_Exercise brief:_
Reproduce all of the material that follows word for word, keeping every line intact and in its original order.
─── Data section
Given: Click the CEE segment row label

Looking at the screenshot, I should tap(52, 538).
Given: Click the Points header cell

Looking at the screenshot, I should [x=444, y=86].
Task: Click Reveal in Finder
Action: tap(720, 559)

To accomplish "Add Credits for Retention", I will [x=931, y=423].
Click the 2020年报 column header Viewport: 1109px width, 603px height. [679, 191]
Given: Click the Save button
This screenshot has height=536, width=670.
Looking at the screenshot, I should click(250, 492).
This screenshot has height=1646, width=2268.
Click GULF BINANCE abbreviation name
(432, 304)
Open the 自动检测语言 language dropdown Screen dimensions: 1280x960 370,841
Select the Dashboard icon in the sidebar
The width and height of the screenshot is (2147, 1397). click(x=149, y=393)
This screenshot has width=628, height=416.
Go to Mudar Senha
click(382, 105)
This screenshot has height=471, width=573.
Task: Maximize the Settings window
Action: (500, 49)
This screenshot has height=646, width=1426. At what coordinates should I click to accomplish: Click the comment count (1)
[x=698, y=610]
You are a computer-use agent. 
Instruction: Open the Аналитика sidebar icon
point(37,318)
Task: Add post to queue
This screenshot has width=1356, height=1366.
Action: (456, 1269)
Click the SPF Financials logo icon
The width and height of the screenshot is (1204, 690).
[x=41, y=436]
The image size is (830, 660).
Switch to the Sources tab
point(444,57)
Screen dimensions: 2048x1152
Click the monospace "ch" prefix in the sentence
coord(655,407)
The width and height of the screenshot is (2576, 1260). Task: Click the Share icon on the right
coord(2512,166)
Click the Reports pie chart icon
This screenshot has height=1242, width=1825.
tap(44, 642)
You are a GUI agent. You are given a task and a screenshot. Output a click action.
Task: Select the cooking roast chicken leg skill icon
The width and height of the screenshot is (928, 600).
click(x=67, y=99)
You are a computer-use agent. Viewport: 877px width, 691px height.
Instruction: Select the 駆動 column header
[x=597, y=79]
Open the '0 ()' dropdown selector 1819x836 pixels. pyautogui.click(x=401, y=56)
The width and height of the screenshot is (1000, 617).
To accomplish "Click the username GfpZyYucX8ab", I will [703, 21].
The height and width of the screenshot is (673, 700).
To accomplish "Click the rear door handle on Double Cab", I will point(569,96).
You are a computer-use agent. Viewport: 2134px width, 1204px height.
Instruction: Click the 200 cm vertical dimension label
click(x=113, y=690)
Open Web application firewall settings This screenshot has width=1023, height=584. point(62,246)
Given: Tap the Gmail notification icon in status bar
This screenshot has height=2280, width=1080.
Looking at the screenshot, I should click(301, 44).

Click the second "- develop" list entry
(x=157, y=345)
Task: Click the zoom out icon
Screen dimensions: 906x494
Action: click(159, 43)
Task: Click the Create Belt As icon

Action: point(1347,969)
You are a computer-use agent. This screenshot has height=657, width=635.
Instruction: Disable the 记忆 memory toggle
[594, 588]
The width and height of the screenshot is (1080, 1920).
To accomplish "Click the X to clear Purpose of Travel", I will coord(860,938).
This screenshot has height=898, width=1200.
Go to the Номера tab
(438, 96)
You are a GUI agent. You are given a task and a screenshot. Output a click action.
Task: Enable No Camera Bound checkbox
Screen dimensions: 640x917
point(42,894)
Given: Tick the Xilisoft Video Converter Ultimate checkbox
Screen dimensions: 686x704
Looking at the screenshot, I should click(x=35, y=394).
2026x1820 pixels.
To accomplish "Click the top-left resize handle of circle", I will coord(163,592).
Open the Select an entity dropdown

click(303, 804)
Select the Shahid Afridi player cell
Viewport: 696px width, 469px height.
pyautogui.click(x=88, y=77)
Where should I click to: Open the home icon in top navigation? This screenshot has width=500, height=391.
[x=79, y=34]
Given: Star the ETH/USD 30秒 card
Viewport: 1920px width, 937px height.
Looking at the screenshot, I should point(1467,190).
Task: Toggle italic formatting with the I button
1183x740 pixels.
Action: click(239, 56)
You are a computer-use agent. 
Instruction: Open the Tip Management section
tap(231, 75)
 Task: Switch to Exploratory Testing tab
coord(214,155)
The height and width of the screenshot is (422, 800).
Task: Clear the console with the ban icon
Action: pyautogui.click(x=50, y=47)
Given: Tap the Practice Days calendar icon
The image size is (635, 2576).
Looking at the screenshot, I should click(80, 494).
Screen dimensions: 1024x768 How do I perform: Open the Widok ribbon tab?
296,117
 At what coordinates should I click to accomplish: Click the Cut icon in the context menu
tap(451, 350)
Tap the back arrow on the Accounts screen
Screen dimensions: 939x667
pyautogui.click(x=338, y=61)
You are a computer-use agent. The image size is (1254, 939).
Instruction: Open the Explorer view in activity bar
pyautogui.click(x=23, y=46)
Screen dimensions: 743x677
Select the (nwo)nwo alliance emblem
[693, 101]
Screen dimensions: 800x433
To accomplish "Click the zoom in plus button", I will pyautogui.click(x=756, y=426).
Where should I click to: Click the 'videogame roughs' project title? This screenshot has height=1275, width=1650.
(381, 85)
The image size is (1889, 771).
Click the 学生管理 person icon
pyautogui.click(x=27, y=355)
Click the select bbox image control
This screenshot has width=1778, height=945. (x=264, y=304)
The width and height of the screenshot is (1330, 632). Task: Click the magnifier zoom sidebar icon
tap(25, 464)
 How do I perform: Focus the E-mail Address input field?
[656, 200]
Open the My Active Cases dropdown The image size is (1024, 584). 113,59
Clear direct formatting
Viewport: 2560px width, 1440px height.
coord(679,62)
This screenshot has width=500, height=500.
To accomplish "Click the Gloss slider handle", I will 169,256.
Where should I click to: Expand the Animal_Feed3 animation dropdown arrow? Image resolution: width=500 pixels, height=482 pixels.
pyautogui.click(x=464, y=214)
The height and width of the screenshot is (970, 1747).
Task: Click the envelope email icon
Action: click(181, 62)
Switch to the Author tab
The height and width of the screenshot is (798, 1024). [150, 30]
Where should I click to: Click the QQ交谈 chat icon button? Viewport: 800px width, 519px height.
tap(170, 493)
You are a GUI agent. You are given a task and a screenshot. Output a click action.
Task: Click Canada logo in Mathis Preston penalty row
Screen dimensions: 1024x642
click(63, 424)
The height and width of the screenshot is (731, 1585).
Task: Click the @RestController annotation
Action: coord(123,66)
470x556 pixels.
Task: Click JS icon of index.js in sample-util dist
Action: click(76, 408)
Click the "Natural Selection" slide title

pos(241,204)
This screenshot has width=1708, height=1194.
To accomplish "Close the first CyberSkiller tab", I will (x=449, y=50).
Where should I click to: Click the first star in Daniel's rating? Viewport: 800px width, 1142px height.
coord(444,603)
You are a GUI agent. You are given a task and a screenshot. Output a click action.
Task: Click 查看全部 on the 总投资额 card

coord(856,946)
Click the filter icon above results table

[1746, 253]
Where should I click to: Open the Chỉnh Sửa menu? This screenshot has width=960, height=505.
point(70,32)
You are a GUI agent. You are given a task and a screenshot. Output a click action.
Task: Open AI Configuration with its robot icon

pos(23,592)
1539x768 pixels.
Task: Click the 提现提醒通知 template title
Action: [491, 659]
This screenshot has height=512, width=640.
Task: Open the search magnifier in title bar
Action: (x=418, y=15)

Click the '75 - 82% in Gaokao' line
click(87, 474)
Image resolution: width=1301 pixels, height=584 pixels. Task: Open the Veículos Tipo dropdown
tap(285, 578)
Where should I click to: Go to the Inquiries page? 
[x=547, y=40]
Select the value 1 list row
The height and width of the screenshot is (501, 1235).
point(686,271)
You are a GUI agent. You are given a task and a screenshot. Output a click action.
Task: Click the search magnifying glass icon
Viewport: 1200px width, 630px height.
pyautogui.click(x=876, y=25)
──────
_Solution:_
Given: Click the CEE segment row label

Looking at the screenshot, I should tap(52, 538).
Given: Click the Points header cell

Looking at the screenshot, I should [x=444, y=86].
Task: Click Reveal in Finder
Action: tap(720, 559)

To accomplish "Add Credits for Retention", I will [x=931, y=423].
Click the 2020年报 column header Viewport: 1109px width, 603px height. [679, 191]
Given: Click the Save button
This screenshot has height=536, width=670.
Looking at the screenshot, I should click(250, 492).
This screenshot has height=1646, width=2268.
Click GULF BINANCE abbreviation name
(432, 304)
Open the 自动检测语言 language dropdown Screen dimensions: 1280x960 370,841
Select the Dashboard icon in the sidebar
The width and height of the screenshot is (2147, 1397). click(x=149, y=393)
This screenshot has width=628, height=416.
Go to Mudar Senha
click(382, 105)
This screenshot has height=471, width=573.
Task: Maximize the Settings window
Action: (500, 49)
This screenshot has height=646, width=1426. At what coordinates should I click to accomplish: Click the comment count (1)
[x=698, y=610]
You are a computer-use agent. 
Instruction: Open the Аналитика sidebar icon
point(37,318)
Task: Add post to queue
This screenshot has width=1356, height=1366.
Action: (456, 1269)
Click the SPF Financials logo icon
The width and height of the screenshot is (1204, 690).
[x=41, y=436]
The image size is (830, 660).
Switch to the Sources tab
point(444,57)
Screen dimensions: 2048x1152
Click the monospace "ch" prefix in the sentence
coord(655,407)
The width and height of the screenshot is (2576, 1260). Task: Click the Share icon on the right
coord(2512,166)
Click the Reports pie chart icon
This screenshot has height=1242, width=1825.
tap(44, 642)
You are a GUI agent. You are given a task and a screenshot. Output a click action.
Task: Select the cooking roast chicken leg skill icon
The width and height of the screenshot is (928, 600).
click(x=67, y=99)
You are a computer-use agent. Viewport: 877px width, 691px height.
Instruction: Select the 駆動 column header
[x=597, y=79]
Open the '0 ()' dropdown selector 1819x836 pixels. pyautogui.click(x=401, y=56)
The width and height of the screenshot is (1000, 617).
To accomplish "Click the username GfpZyYucX8ab", I will [703, 21].
The height and width of the screenshot is (673, 700).
To accomplish "Click the rear door handle on Double Cab", I will point(569,96).
You are a computer-use agent. Viewport: 2134px width, 1204px height.
Instruction: Click the 200 cm vertical dimension label
click(x=113, y=690)
Open Web application firewall settings This screenshot has width=1023, height=584. point(62,246)
Given: Tap the Gmail notification icon in status bar
This screenshot has height=2280, width=1080.
Looking at the screenshot, I should click(301, 44).

Click the second "- develop" list entry
(x=157, y=345)
Task: Click the zoom out icon
Screen dimensions: 906x494
Action: click(159, 43)
Task: Click the Create Belt As icon

Action: point(1347,969)
You are a computer-use agent. This screenshot has height=657, width=635.
Instruction: Disable the 记忆 memory toggle
[594, 588]
The width and height of the screenshot is (1080, 1920).
To accomplish "Click the X to clear Purpose of Travel", I will coord(860,938).
This screenshot has height=898, width=1200.
Go to the Номера tab
(438, 96)
You are a GUI agent. You are given a task and a screenshot. Output a click action.
Task: Enable No Camera Bound checkbox
Screen dimensions: 640x917
point(42,894)
Given: Tick the Xilisoft Video Converter Ultimate checkbox
Screen dimensions: 686x704
Looking at the screenshot, I should click(x=35, y=394).
2026x1820 pixels.
To accomplish "Click the top-left resize handle of circle", I will coord(163,592).
Open the Select an entity dropdown

click(303, 804)
Select the Shahid Afridi player cell
Viewport: 696px width, 469px height.
pyautogui.click(x=88, y=77)
Where should I click to: Open the home icon in top navigation? This screenshot has width=500, height=391.
[x=79, y=34]
Given: Star the ETH/USD 30秒 card
Viewport: 1920px width, 937px height.
Looking at the screenshot, I should point(1467,190).
Task: Toggle italic formatting with the I button
1183x740 pixels.
Action: click(239, 56)
You are a computer-use agent. 
Instruction: Open the Tip Management section
tap(231, 75)
 Task: Switch to Exploratory Testing tab
coord(214,155)
The height and width of the screenshot is (422, 800).
Task: Clear the console with the ban icon
Action: pyautogui.click(x=50, y=47)
Given: Tap the Practice Days calendar icon
The image size is (635, 2576).
Looking at the screenshot, I should click(80, 494).
Screen dimensions: 1024x768 How do I perform: Open the Widok ribbon tab?
296,117
 At what coordinates should I click to accomplish: Click the Cut icon in the context menu
tap(451, 350)
Tap the back arrow on the Accounts screen
Screen dimensions: 939x667
pyautogui.click(x=338, y=61)
You are a computer-use agent. The image size is (1254, 939).
Instruction: Open the Explorer view in activity bar
pyautogui.click(x=23, y=46)
Screen dimensions: 743x677
Select the (nwo)nwo alliance emblem
[693, 101]
Screen dimensions: 800x433
To accomplish "Click the zoom in plus button", I will pyautogui.click(x=756, y=426).
Where should I click to: Click the 'videogame roughs' project title? This screenshot has height=1275, width=1650.
(381, 85)
The image size is (1889, 771).
Click the 学生管理 person icon
pyautogui.click(x=27, y=355)
Click the select bbox image control
This screenshot has width=1778, height=945. (x=264, y=304)
The width and height of the screenshot is (1330, 632). Task: Click the magnifier zoom sidebar icon
tap(25, 464)
 How do I perform: Focus the E-mail Address input field?
[656, 200]
Open the My Active Cases dropdown The image size is (1024, 584). 113,59
Clear direct formatting
Viewport: 2560px width, 1440px height.
coord(679,62)
This screenshot has width=500, height=500.
To accomplish "Click the Gloss slider handle", I will 169,256.
Where should I click to: Expand the Animal_Feed3 animation dropdown arrow? Image resolution: width=500 pixels, height=482 pixels.
pyautogui.click(x=464, y=214)
The height and width of the screenshot is (970, 1747).
Task: Click the envelope email icon
Action: click(181, 62)
Switch to the Author tab
The height and width of the screenshot is (798, 1024). [150, 30]
Where should I click to: Click the QQ交谈 chat icon button? Viewport: 800px width, 519px height.
tap(170, 493)
You are a GUI agent. You are given a task and a screenshot. Output a click action.
Task: Click Canada logo in Mathis Preston penalty row
Screen dimensions: 1024x642
click(63, 424)
The height and width of the screenshot is (731, 1585).
Task: Click the @RestController annotation
Action: coord(123,66)
470x556 pixels.
Task: Click JS icon of index.js in sample-util dist
Action: click(76, 408)
Click the "Natural Selection" slide title

pos(241,204)
This screenshot has width=1708, height=1194.
To accomplish "Close the first CyberSkiller tab", I will (x=449, y=50).
Where should I click to: Click the first star in Daniel's rating? Viewport: 800px width, 1142px height.
coord(444,603)
You are a GUI agent. You are given a task and a screenshot. Output a click action.
Task: Click 查看全部 on the 总投资额 card

coord(856,946)
Click the filter icon above results table

[1746, 253]
Where should I click to: Open the Chỉnh Sửa menu? This screenshot has width=960, height=505.
point(70,32)
You are a GUI agent. You are given a task and a screenshot. Output a click action.
Task: Open AI Configuration with its robot icon

pos(23,592)
1539x768 pixels.
Task: Click the 提现提醒通知 template title
Action: [491, 659]
This screenshot has height=512, width=640.
Task: Open the search magnifier in title bar
Action: (x=418, y=15)

Click the '75 - 82% in Gaokao' line
click(87, 474)
Image resolution: width=1301 pixels, height=584 pixels. Task: Open the Veículos Tipo dropdown
tap(285, 578)
Where should I click to: Go to the Inquiries page? 
[x=547, y=40]
Select the value 1 list row
The height and width of the screenshot is (501, 1235).
point(686,271)
You are a GUI agent. You are given a task and a screenshot. Output a click action.
Task: Click the search magnifying glass icon
Viewport: 1200px width, 630px height.
pyautogui.click(x=876, y=25)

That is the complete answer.